Exercise brief
Give the records again word for word. Leave every picture out.

(Dataset items)
Segment Open
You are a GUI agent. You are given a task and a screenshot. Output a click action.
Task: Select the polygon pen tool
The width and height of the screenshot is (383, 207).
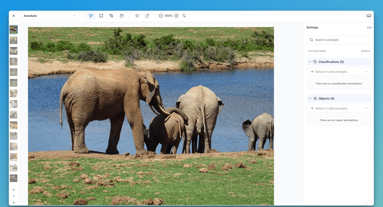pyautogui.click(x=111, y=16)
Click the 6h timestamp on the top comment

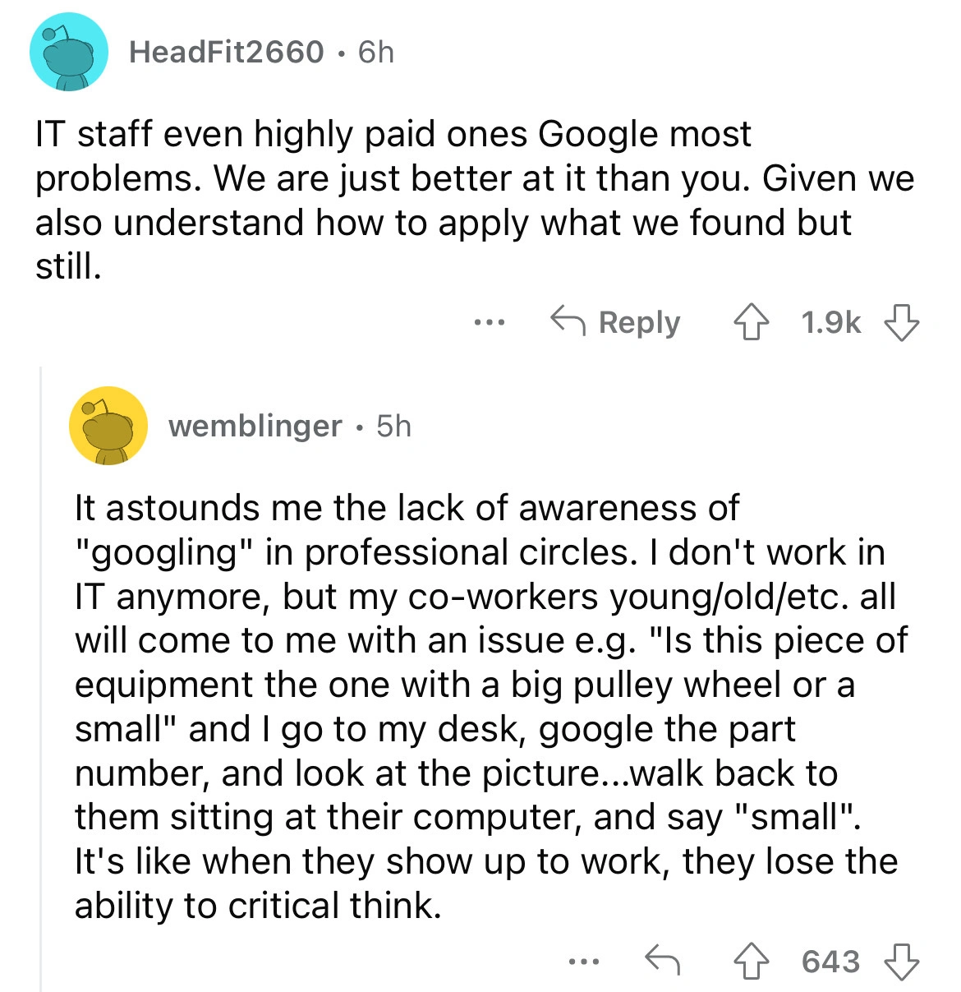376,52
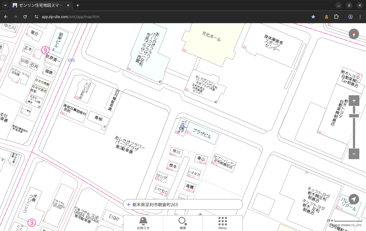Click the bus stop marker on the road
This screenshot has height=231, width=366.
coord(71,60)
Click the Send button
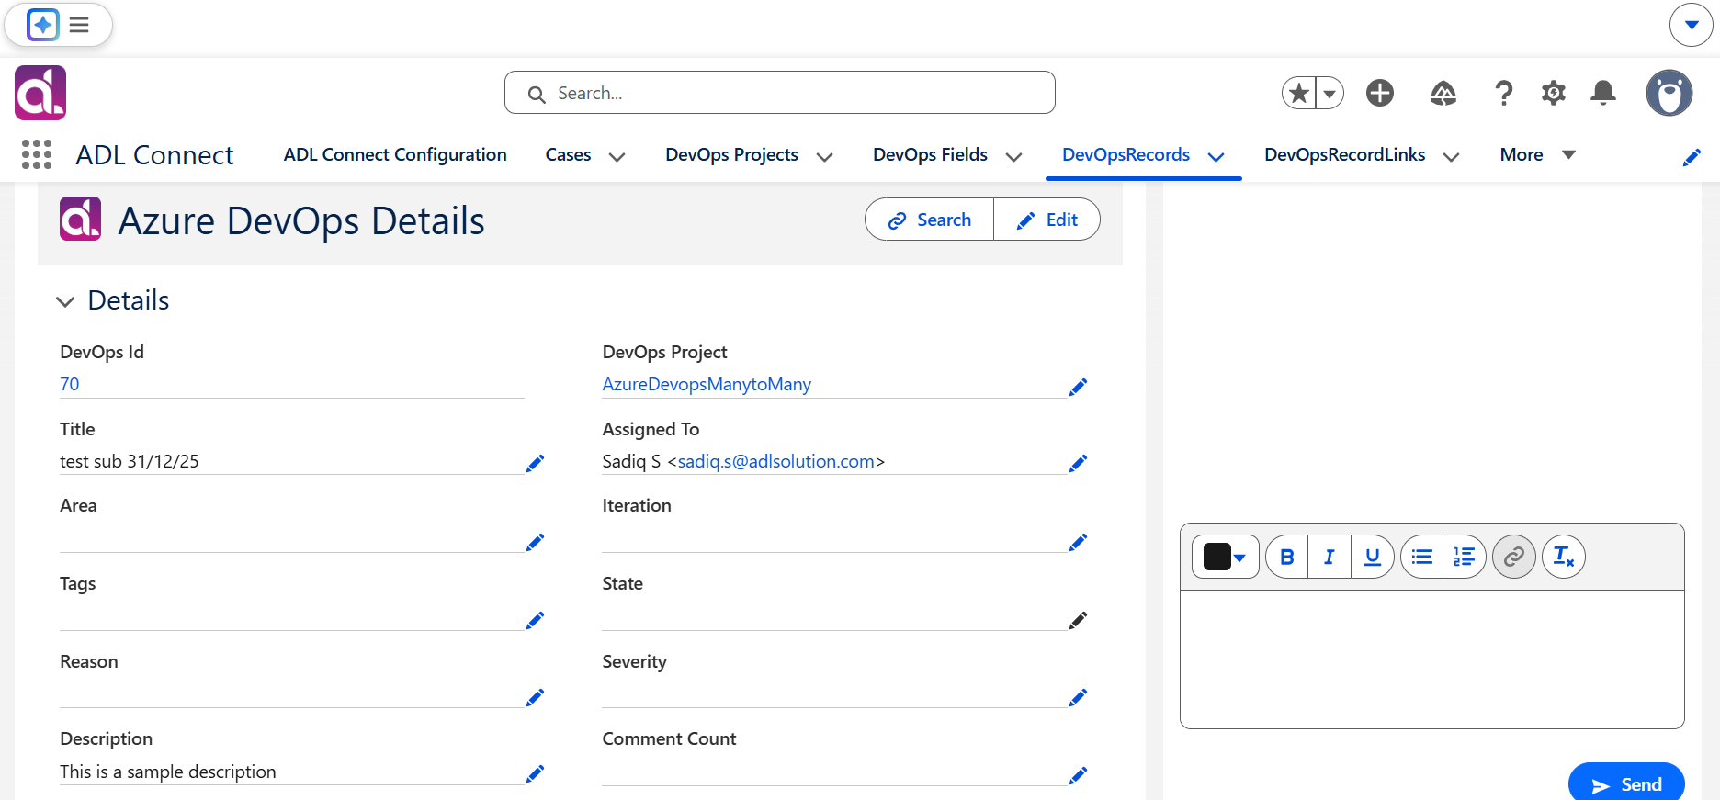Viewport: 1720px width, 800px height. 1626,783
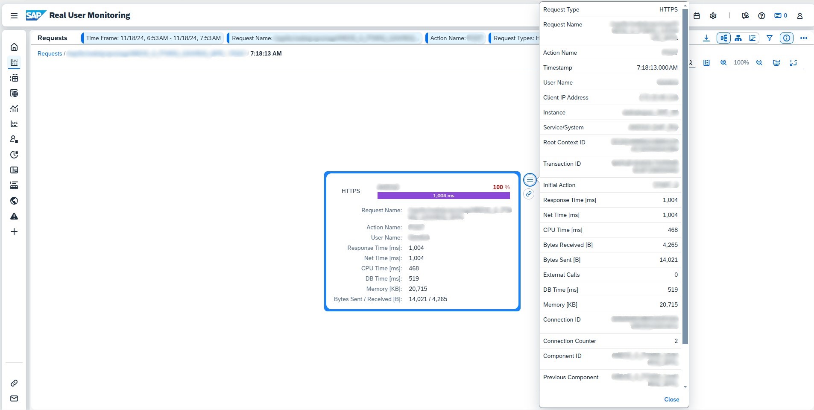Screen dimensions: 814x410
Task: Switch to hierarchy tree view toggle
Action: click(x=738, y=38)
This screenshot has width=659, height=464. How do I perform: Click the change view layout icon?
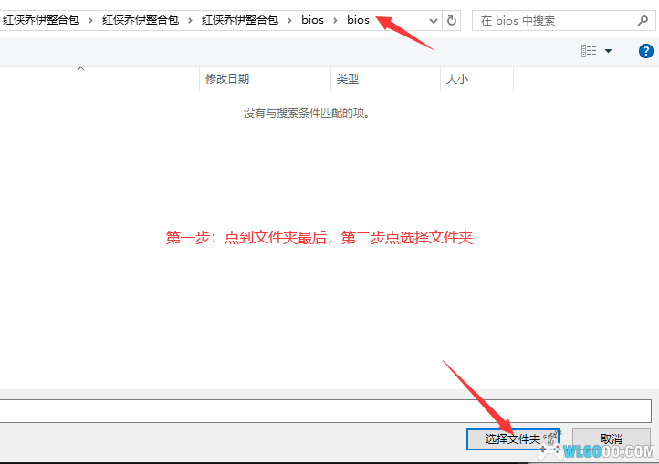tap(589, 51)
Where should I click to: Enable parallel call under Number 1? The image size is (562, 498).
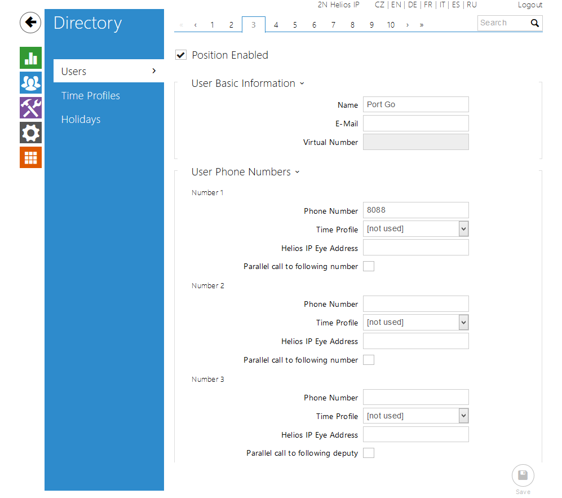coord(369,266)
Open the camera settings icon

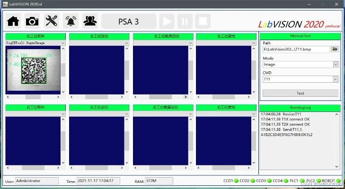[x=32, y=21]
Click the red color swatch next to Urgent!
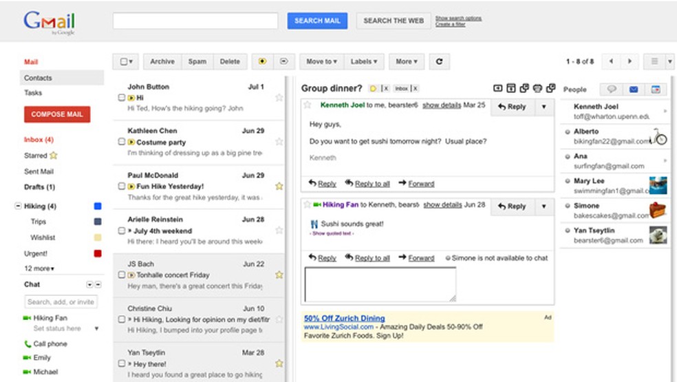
Segment Closed
Response area
You are a GUI agent. You are given a task and a screenshot. Output a click action.
Task: Select the polygon pen tool
The width and height of the screenshot is (383, 207).
pyautogui.click(x=111, y=16)
Click the 6h timestamp on the top comment

376,52
Click the bus stop marker on the road
This screenshot has height=231, width=366.
coord(71,60)
Click the Send button
Viewport: 1720px width, 800px height. 1626,783
Screen dimensions: 814x410
Task: Switch to hierarchy tree view toggle
Action: click(x=738, y=38)
This screenshot has width=659, height=464. How do I perform: Click the change view layout icon?
tap(589, 51)
Where should I click to: Enable parallel call under Number 1? The image size is (562, 498).
coord(369,266)
Open the camera settings icon

[x=32, y=21]
Click the red color swatch next to Urgent!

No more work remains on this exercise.